Notre situation est, à cet égard, absolument différente. Nous sommes loin de posséder des capitaux aussi considérables, que l'Angleterre doit aussi en grande partie à une immense dette publique. De plus nos propriétés sont très divisées, et sans doute M. Dupin ne voudrait pas qu'il en fût autrement. Cette division nécessite beaucoup de bras, puisqu'elle interdit la grande culture. La consequence de la diminution du nombre des agriculteurs ne serait-elle pas forcément la concentration de la propriété territoriale ?

M. le baron Dupin, en demandant la division de la propriété en Angleterre, n'a pas réfléchi qu'il demandait nécessairement aussi l'augmentation de la population agricole. Nous ne lui faisons pas un reproche de tendre à un résultat qui paraît très désirable pour ce pays; mais il est sensible que cette observation affaiblit la justesse de l'exemple qu'il nous propose, et que sa démonstration se trouve incomplète sur ce point.

En effet, si nous ne pouvons et ne devons pas adopter le système de la grande culture, il nous faut garder nos agriculteurs.

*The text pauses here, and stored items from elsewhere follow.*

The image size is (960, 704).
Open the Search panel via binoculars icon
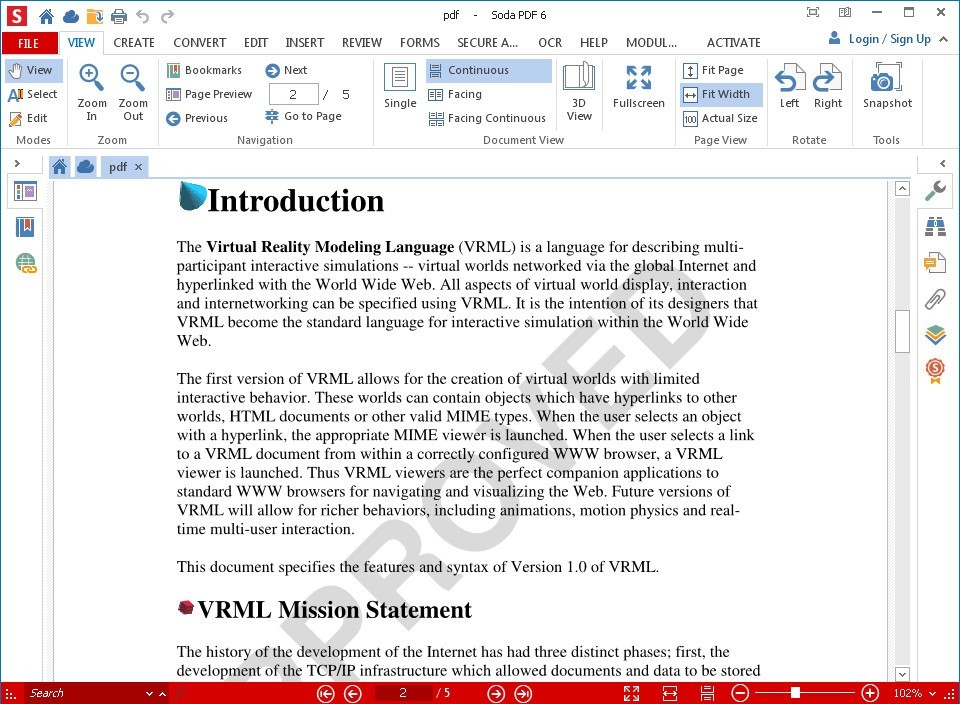934,225
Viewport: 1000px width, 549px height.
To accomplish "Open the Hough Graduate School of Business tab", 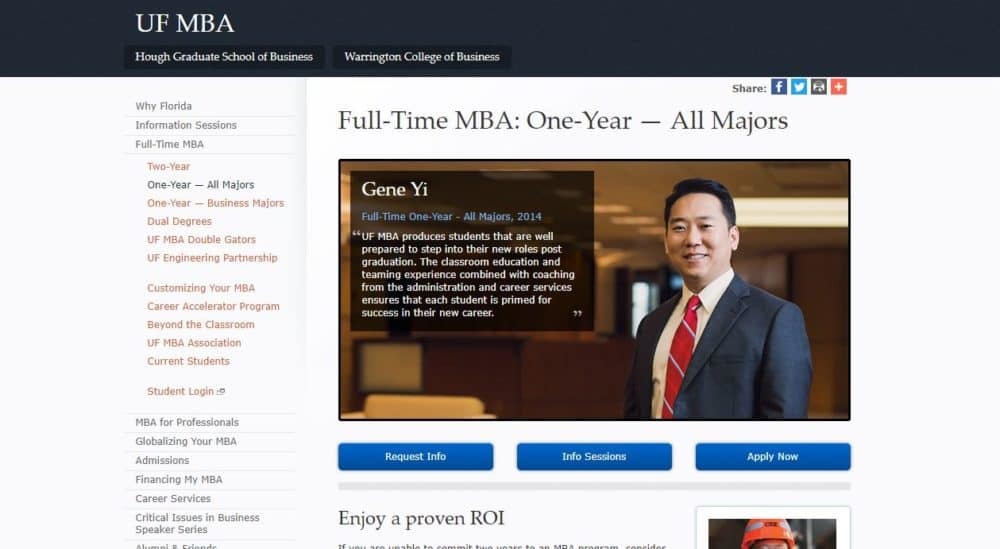I will 224,57.
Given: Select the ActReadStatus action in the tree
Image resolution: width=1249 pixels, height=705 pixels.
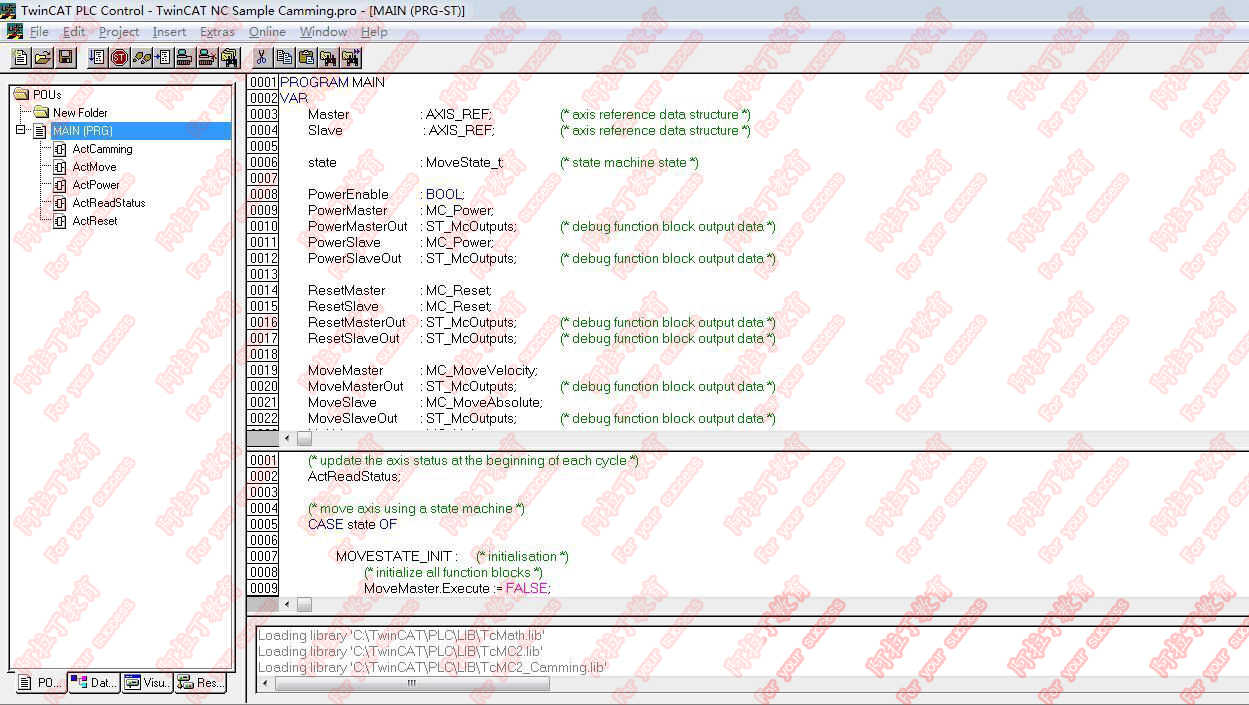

D'un autre côté, si nous n'avons pas d'immenses capitaux, comment établir une industrie capable de procurer du travail et de forts salaires à une masse de plus de huit millions de nouveaux industriels? M. le baron Dupin ne nous dit pas par quels moyens ces capitaux se trouveront en France; et sans doute il ne proposerait pas, pour les obtenir, de se créer une dette pareille à celle de l'Angle

terre.

Le savant économiste pense que la production de ces huit millions d'ouvriers nouveaux trouvera facilement à s'écouler en France par une consommation plus grande de la part des agriculteurs et des industriels. Nous aimons à lui voir placer ainsi, dans le pays même, le marché le plus avantageux au pays, et cette préférence donnée au commerce intérieur nous fait supposer qu'il aperçoit, comme nous, dans nos produits nationaux, soit agricoles, soit manufacturiers, la base la plus importante de notre prospérité. Il est évident, toutefois, que la consommation ne pourrait correspondre à l'accroissement de production que fait supposer une telle augmentation d'ouvriers et sans doute aussi de procédés économiques, que par un progrès analogue dans la population. Ce progrès aurait lieu certainement dans la classe ouvrière; mais alors le nombre des individus appelés à partager les bénéfices devenant plus grand, la portion de chacun d'eux deviendrait plus petite; chacun aurait donc moins à consommer, et les 35 d'augmentation de salaire promis nous sembleraient fort aventurés. En définitive, il y aurait en France plus d'ouvriers et plus de produits; mais sans doute aussi la misère s'accroîtrait dans la même proportion.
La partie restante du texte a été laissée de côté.